- TASK GOAL
For each line in the data that includes "agent", make a copy.

- EXTRACTED DATA
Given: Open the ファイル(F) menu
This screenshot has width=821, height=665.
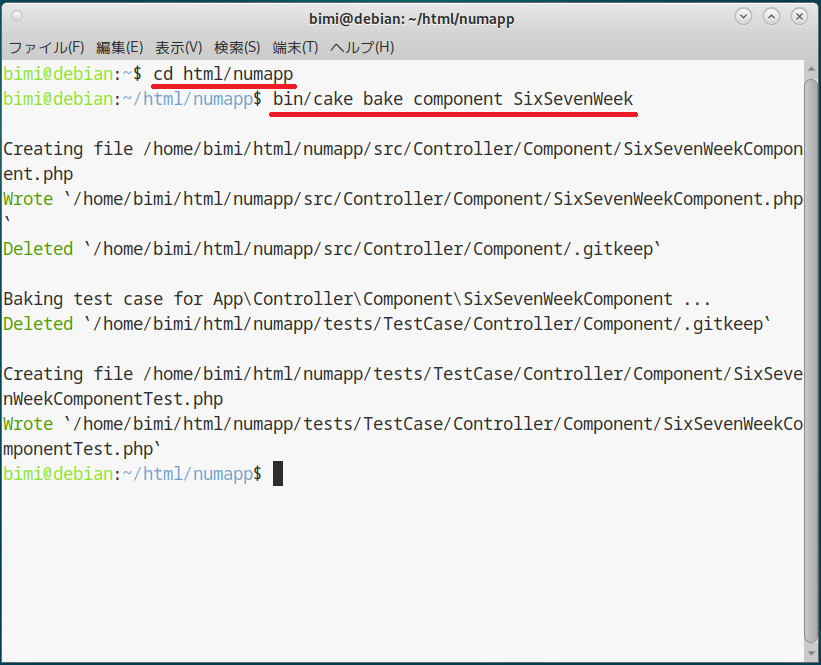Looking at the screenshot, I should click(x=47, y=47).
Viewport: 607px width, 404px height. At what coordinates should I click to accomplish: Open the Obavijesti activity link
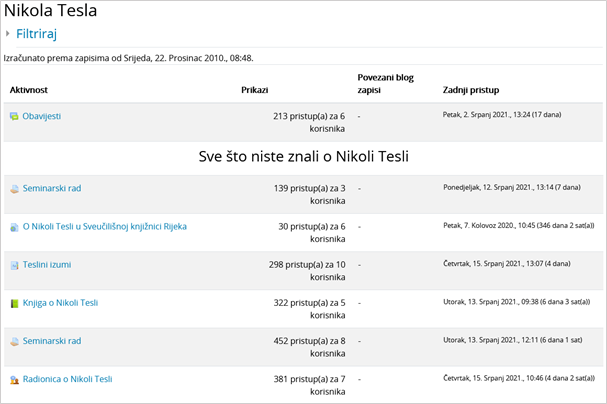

---

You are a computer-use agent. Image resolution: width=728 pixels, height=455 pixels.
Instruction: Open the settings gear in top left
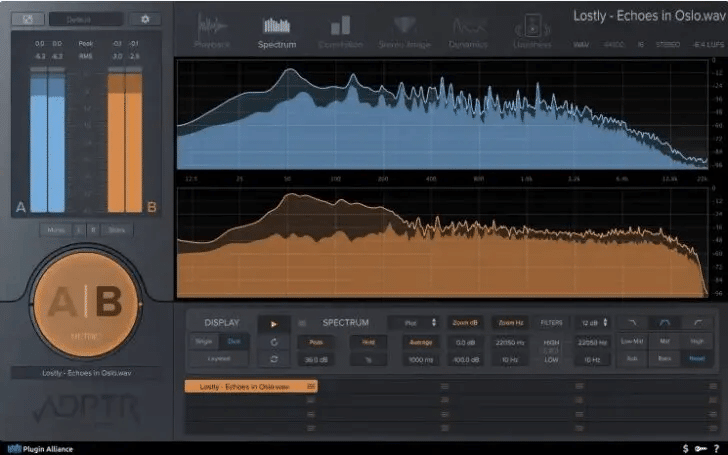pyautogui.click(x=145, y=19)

---

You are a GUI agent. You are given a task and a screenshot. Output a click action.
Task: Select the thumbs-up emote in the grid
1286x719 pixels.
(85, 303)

- TASK SOLUTION
You are a computer-use agent. Image resolution: width=728 pixels, height=455 pixels.
You are a GUI agent. You are given a task and a screenshot. Output a click action.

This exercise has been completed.